Tech war: China bets on RISC-V chips to escape the shackles of US tech export restrictions
- A group of Chinese semiconductor companies have unveiled close to a dozen new chips based on the RISC-V open-source architecture
- Company executives said many of these chips, slated to enter the market in 2023, are designed to rival dominant designs from Intel and Arm
China is betting that an open-source chip design architecture can help the country achieve self-sufficiency in semiconductors, as the US tightens its restrictions over the export of advanced chip technologies and equipment to Chinese entities.
At an industry event earlier this week, 11 Chinese semiconductor companies unveiled their latest chips based on the so-called RISC-V architecture, a sign of China’s accelerating efforts to move away from popular chip design standards controlled by Western companies.
The new RISC-V chips “represent China’s advanced level of integrated circuit (IC) designs”, according to China RISC-V Industry Consortium – a group made up of local RISC-V start-ups and Shanghai-based integrated circuit (IC) design contractor VeriSilicon Holdings.
RISC-V, the 5th generation of reduced instruction set computer created in 2010 by University of California, Berkeley, is open-source, meaning that the source code is publicly available for free.
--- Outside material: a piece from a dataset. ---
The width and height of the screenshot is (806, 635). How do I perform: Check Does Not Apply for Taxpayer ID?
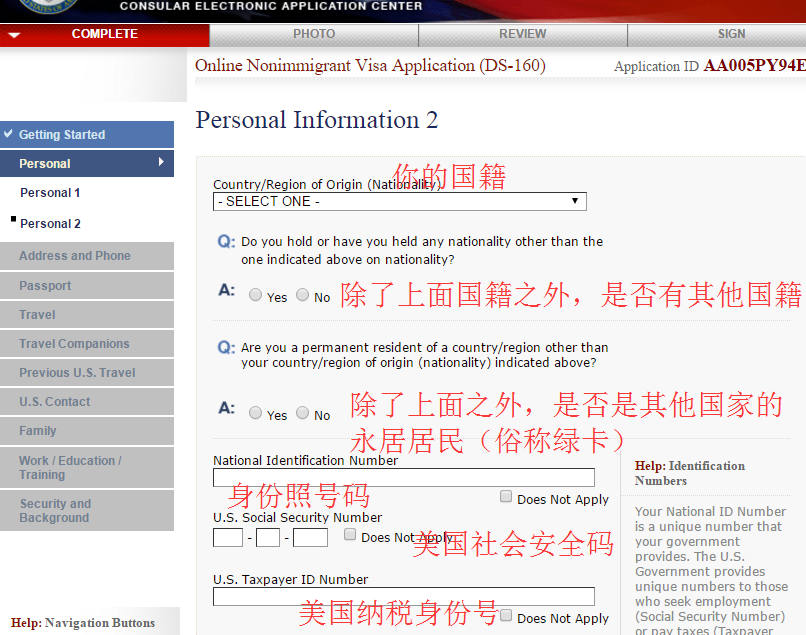coord(506,615)
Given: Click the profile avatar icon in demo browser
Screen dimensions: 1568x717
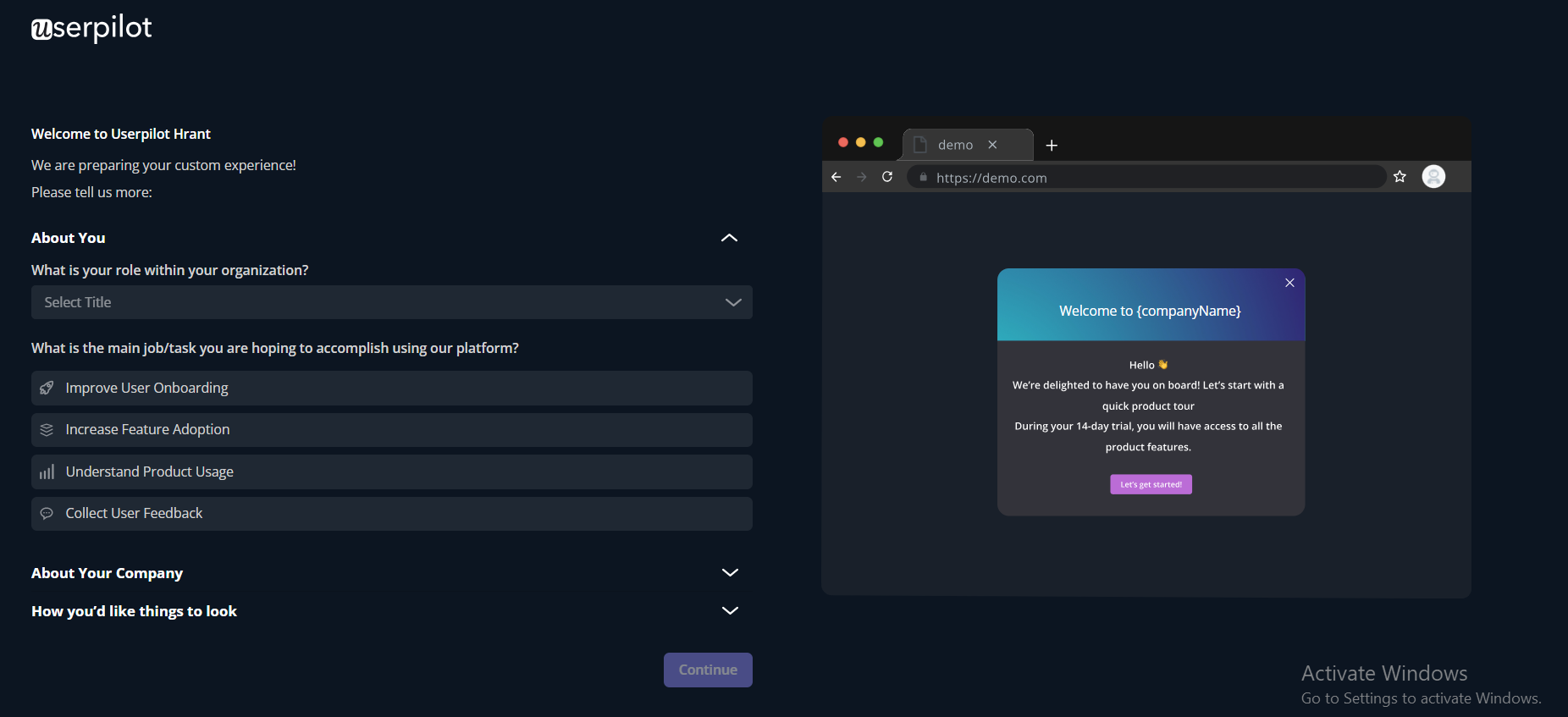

On the other hand, X86 – the dominant chip design architecture for desktop and laptop computers – is developed by US tech giant Intel Corp, while the design architecture behind most smartphone chips in the world is controlled by British firm Arm.
As China moves to reduce its dependence on foreign technologies, Shanghai became the first in the country to kick-start RISC-V development. In July 2018, as part of a larger package to boost its chip industry, the city introduced specific financial incentives to encourage companies to develop RISC-V processors and related intellectual property (IP) cores.